While the ‘fresh eyes’ of a consultant have their place, often those best able to spot these little improvements are staff who work – either directly or peripherally – with a process. But just as often, workers aren’t given the support or incentive to engage and develop their ideas. High workloads and performance targets can leave employees feeling that they don’t have time to think about changing things; bureaucratic communication systems breed scepticism – even if staff do make suggestions, they will not be listened to by those with the executive power to implement them.
Only the most altruistic of employees would put in the additional effort required by these projects purely for the good of the company
Cultivating an environment in which employees feel sufficiently invested in the company’s success that they not only actively look for improvement opportunities, but also feel that such suggestions will be taken seriously, is easy to say but hard to implement. Like any behavioural change, it means overcoming psychological inertia. It’s perhaps easier to engender that motivation in small companies, whose very survival depends strongly on individual performance, than in a tucked away corner of a huge corporation.
And yet it is evidently possible. Chemicals giant BASF recently released details of its ‘idea management’ programme in 2014. The company implemented more than 23,000 employee proposals in that year alone, which saved €53 million (£38 million). BASF has been in the idea management game for 65 years, thus the culture is firmly established within the workforce. Even so, the company makes significant efforts to encourage submissions, running regular campaigns around topics like energy savings and occupational safety, says Lothar Franz, who heads up the programme.

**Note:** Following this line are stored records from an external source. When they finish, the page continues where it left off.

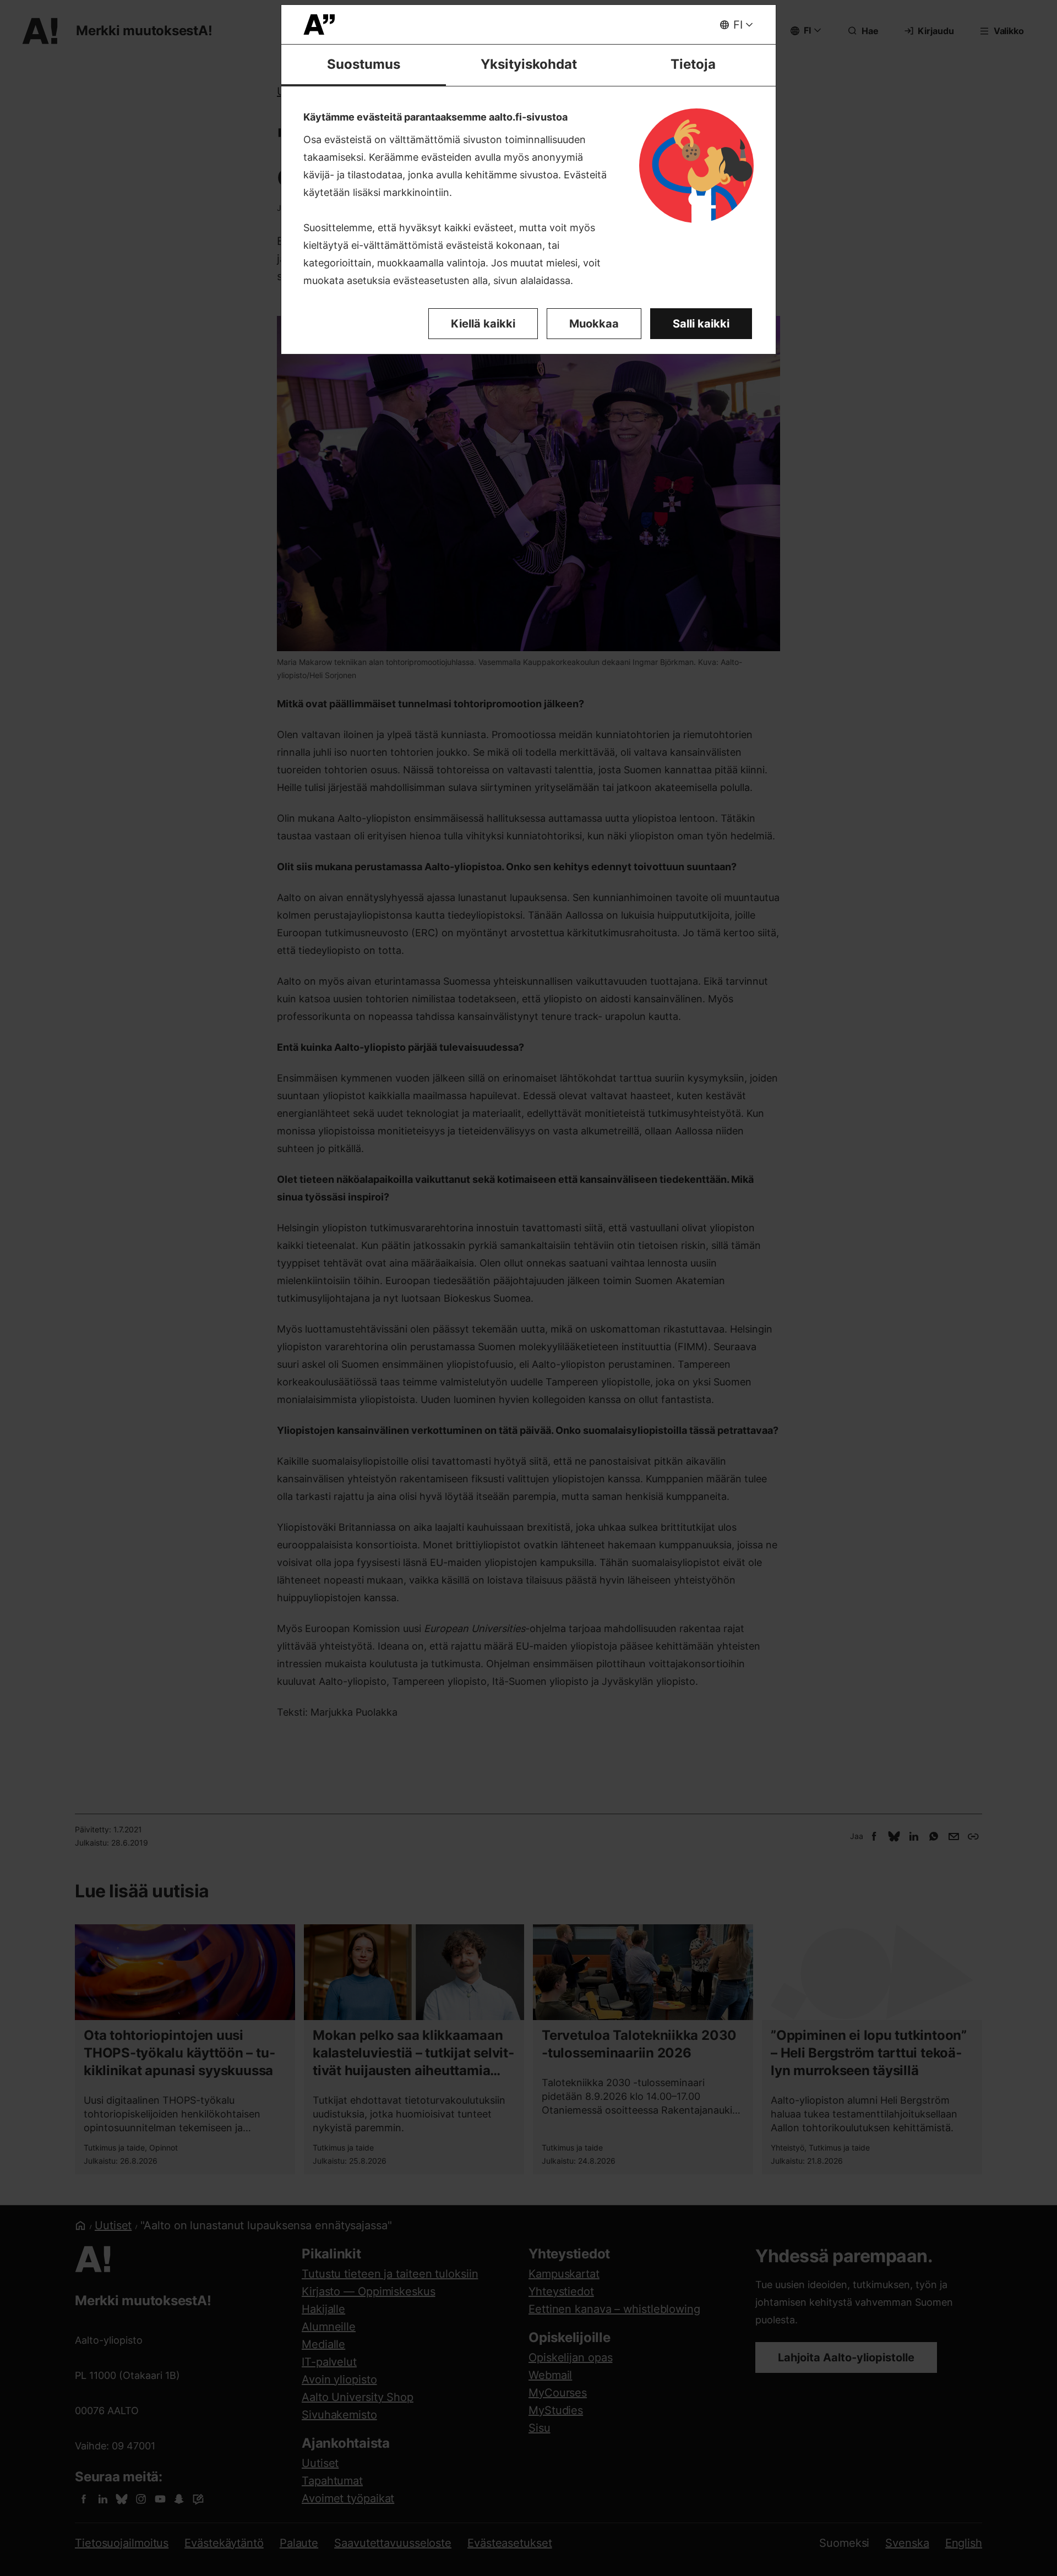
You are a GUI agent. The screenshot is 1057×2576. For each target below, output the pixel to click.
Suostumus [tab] (363, 64)
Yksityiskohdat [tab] (529, 64)
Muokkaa (594, 323)
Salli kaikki (701, 323)
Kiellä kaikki (483, 323)
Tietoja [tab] (693, 64)
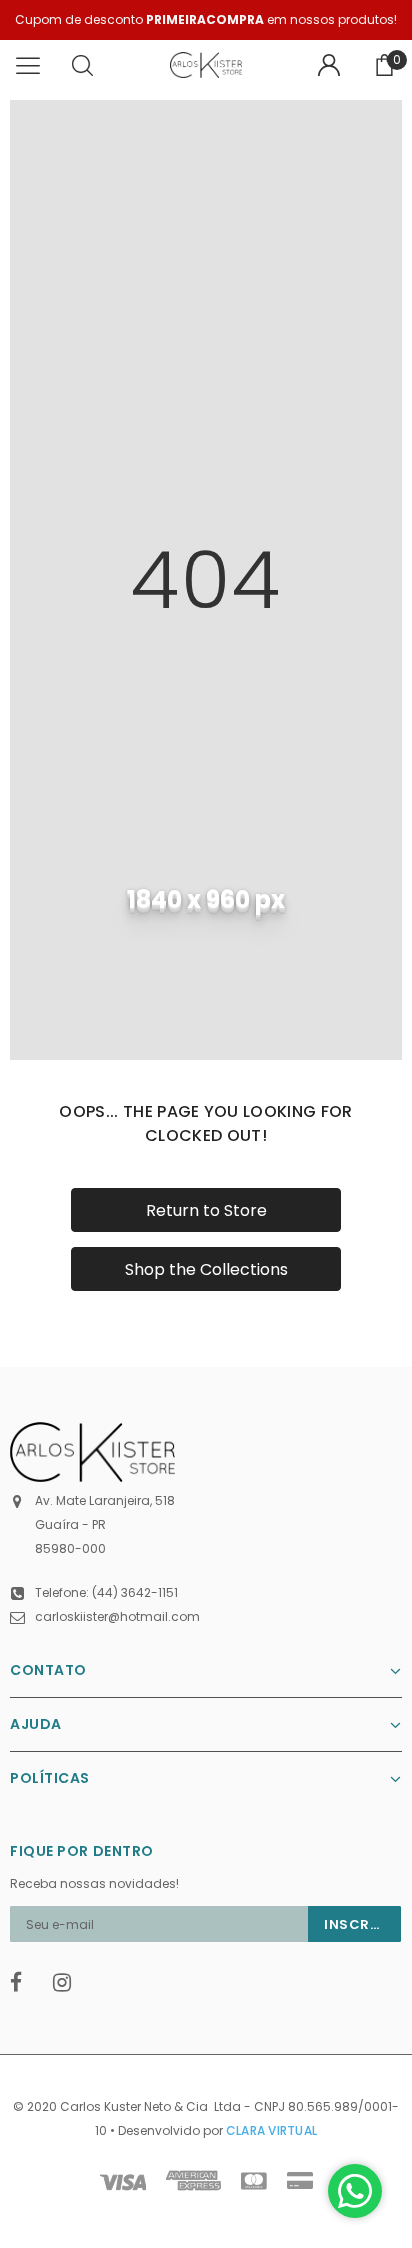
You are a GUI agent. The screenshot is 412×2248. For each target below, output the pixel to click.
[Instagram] (68, 1983)
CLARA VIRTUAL (271, 2130)
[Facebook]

Incentives play an important part here as well – only the most altruistic of employees would put in the additional effort required by these projects purely for the good of the company. At BASF, successful proposals attract financial bonuses, whose value depends how innovative the project is, and how involved an employee gets in its implementation.
Crucially, recognition is social as well as financial. Successful projects are championed internally, and high-value proposals garner recognition from senior management, Franz adds. Kudos is significant currency in maintaining an engaged workforce.
Changing established processes is a risk. And the bigger the change, the bigger the risk. Proposals need to offer value for money but value can be found in many places. Improving safety, for example, may not come with large economic gains, but will undoubtedly improve the respect staff have for their employer.
The dusty comment box in the canteen needs an overhaul and companies, large or small, might do better to look inward for improvements before calling the consultants.